- _How to complete this task_
Where a line of the entries holds the string "Close", copy that line.

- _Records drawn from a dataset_
=== Section Start ===
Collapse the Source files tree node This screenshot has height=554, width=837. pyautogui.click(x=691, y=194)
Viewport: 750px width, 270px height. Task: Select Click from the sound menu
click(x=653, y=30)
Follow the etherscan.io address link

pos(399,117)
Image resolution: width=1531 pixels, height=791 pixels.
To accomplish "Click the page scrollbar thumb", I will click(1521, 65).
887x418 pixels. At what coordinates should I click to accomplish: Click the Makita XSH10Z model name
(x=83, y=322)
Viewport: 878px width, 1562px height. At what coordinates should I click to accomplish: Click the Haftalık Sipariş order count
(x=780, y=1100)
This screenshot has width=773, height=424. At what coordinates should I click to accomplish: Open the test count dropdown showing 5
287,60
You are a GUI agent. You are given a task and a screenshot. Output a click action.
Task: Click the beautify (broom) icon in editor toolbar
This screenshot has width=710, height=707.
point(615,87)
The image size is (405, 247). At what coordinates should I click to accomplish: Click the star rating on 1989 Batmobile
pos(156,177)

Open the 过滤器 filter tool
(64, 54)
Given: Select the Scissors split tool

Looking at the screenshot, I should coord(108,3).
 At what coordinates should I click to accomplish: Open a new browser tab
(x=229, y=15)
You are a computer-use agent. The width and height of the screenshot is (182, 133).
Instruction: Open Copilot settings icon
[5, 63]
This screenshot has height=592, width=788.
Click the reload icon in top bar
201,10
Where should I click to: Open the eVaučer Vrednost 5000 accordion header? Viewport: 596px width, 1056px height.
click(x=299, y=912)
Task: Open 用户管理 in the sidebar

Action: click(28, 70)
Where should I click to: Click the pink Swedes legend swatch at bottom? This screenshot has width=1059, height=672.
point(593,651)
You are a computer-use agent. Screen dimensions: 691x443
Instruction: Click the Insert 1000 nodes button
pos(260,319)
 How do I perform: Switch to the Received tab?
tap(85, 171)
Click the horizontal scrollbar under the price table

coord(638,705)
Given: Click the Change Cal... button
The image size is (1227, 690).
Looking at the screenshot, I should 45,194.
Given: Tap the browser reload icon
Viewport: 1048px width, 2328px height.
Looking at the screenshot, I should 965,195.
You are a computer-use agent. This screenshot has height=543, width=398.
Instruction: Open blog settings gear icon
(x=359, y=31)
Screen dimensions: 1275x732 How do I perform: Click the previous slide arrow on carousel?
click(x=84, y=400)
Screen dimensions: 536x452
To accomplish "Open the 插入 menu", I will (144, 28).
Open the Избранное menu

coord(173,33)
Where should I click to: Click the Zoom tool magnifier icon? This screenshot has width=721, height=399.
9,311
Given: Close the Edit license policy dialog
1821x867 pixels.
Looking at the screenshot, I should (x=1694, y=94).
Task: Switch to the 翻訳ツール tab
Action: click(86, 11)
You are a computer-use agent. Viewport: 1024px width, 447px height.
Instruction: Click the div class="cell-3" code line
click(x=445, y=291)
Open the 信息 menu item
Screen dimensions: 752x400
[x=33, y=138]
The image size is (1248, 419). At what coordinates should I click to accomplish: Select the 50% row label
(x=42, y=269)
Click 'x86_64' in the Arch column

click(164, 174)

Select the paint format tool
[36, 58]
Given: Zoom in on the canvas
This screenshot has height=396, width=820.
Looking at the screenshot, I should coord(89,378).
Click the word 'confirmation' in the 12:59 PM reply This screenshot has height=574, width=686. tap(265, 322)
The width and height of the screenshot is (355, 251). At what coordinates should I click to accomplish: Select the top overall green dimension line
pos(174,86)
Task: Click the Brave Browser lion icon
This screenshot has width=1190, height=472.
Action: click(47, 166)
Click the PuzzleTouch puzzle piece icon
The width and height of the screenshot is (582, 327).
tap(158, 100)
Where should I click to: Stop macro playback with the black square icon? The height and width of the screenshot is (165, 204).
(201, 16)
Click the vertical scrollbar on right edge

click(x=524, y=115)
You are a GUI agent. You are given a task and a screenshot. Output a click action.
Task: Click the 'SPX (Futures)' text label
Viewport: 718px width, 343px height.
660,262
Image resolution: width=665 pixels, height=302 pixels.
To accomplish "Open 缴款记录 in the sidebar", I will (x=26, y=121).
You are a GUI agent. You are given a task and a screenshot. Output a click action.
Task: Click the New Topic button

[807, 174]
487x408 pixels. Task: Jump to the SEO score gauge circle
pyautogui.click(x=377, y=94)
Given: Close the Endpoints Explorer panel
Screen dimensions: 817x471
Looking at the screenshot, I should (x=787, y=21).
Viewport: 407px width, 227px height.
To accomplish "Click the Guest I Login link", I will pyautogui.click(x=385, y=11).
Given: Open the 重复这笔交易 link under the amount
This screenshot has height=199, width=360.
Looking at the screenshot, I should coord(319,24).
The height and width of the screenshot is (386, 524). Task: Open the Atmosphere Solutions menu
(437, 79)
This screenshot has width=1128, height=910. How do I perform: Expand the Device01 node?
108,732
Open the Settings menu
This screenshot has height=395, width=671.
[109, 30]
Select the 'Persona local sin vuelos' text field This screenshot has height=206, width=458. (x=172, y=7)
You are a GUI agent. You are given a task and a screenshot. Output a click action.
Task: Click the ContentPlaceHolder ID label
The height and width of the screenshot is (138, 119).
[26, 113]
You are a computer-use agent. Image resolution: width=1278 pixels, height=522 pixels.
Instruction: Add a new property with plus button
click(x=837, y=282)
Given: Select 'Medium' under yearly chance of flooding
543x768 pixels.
=== Section End ===
- _Output for this exercise_
Given: Close the Edit license policy dialog
Given: Close the Endpoints Explorer panel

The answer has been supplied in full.